Opened 14 hours ago

Last modified 72 minutes ago

#36248 assigned Bug

Bulk deletion of model referred to by a SET_NULL key can exceed parameter limit

Reported by: bobince Owned by: bobince
Component: Database layer (models, ORM) Version: 5.1
Severity: Normal Keywords:
Cc: bobince, Simon Charette Triage Stage: Accepted
Has patch: yes Needs documentation: no
Needs tests: no Patch needs improvement: no
Easy pickings: no UI/UX: no

Description

To avoid hitting DBMS-specific limits on the number of parameters that can be used in a parameterised query, Django tries to do bulk operations in limited-size batches. This includes in db.models.deletion.Collector.collect, which calls get_del_batches to split a list of objects into manageable chunks for deletion. This was done in #16426.

If there are keys on other models referring to the model being deleted, and those keys have an on_delete setting that would cause an update to that field (such as SET_NULL), the Collector's field_updates list will gather per-chunk updates to each such field. However, Collector.delete then combines the QuerySets generated for each update into a single combined filter. If there are more rows in total than the parameter limit then this will fail.

It seems straightforward to stop doing that:

@@ -481,9 +481,8 @@ class Collector:
                         updates.append(instances)
                     else:
                         objs.extend(instances)
-                if updates:
-                    combined_updates = reduce(or_, updates)
-                    combined_updates.update(**{field.name: value})
+                for update in updates:
+                    update.update(**{field.name: value})
                 if objs:
                     model = objs[0].__class__
                     query = sql.UpdateQuery(model)

However:

  • I'm not certain what the original intent was behind combining the updates here.
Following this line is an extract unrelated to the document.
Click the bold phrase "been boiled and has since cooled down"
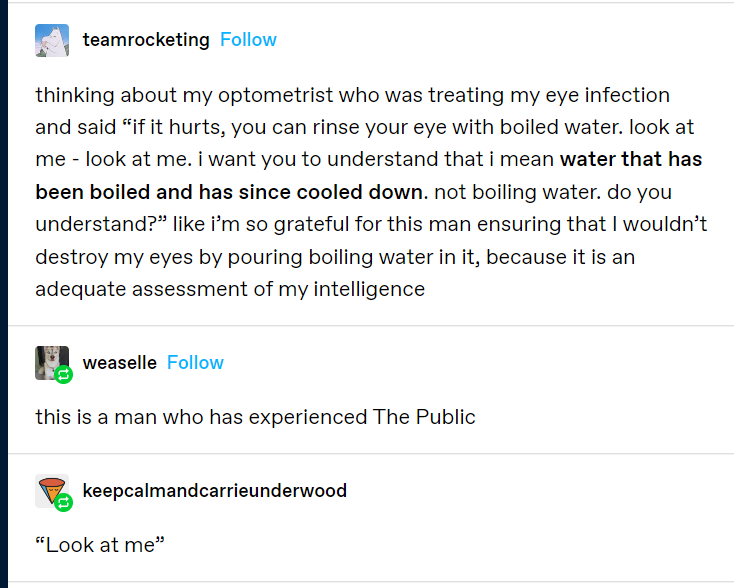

Can there be multiple updates for some other reason than batch chunking, that we want to minimise queries for? This happened in #33928.
  • Testing it is a bit tricky since the SQLite parameter limit is now often higher than the traditional 999, and Python's sqlite3 doesn't let us read or change it. On my Ubuntu box here it's 250000, which is a bit more than is comfortable to be doing in a test. We can count queries like DeletionTests.test_large_delete does but that's not _exactly_ checking the thing we actually care about, that the number of parameters is within bounds. (It's not possible at present to read the number of parameters used from the queries_log.)

(Diversion: actually in practice I'm personally affected more by this issue in mssql-django, but there are a bunch of confounding factors around that backend's prior wonky attempts to work around the parameter limit on its own. https://github.com/microsoft/mssql-django/issues/156 has some background.)

Change History (5)

comment:1 by bobince, 14 hours ago

We can count queries like DeletionTests.test_large_delete does but [...]
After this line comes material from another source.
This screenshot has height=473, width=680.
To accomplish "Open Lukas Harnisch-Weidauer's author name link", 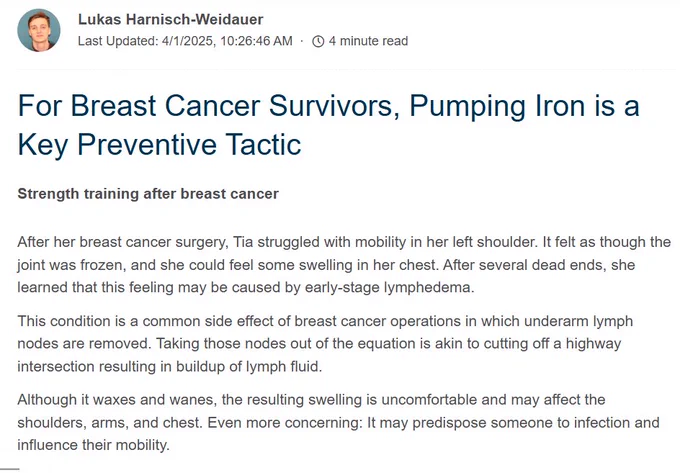I will tap(170, 20).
Done this here FWIW: https://github.com/django/django/compare/main...bobince:django:batch_delete_with_set_null?expand=1

comment:2 by Simon Charette, 8 hours ago

Owner: set to bobince
Status: newassigned
Triage Stage: UnreviewedAccepted
Type: UncategorizedBug

The analysis and the patch here are on point (thanks bobince!) so I'll accept and mark with has_patch.

The only thing I'd change is the test so bulk_batch_size is mocked to return a small number (e.g. 10) and not only test the number of executed queries but count the number of parameters for each queries (you can use self.assertNumQueries as a context manager for that).

That would avoid having to create 200s objects unnecessarily but more importantly test the chunking logic in a backend agnostic way.

Version 0, edited 8 hours ago by Simon Charette (next)

comment:3 by bobince, 105 minutes ago

The only thing I'd change is the test so bulk_batch_size is mocked to return a small number

will do!

count the number of parameters for each queries

Yeah that's what I wanted to do, but was frustrated: connection.queries_log/assertNumQueries doesn't keep hold of the number of parameters, and you can't infer them from %s being in the SQL string because DebugCursorWrapper uses last_executed_query to replace them with parameter values.

I guess I could scrape the SQL string for number of integers but this feels pretty fragile. Or I could add a "params_count" entry to the dicts in queries_log, but that's more intrusive than I'd like just for the benefit of one test.

comment:4 by Simon Charette, 72 minutes ago

Yeah that's what I wanted to do, but was frustrated: connection.queries_log/assertNumQueries doesn't keep hold of the number of parameters, and you can't infer them from %s being in the SQL string because DebugCursorWrapper uses last_executed_query to replace them with parameter values.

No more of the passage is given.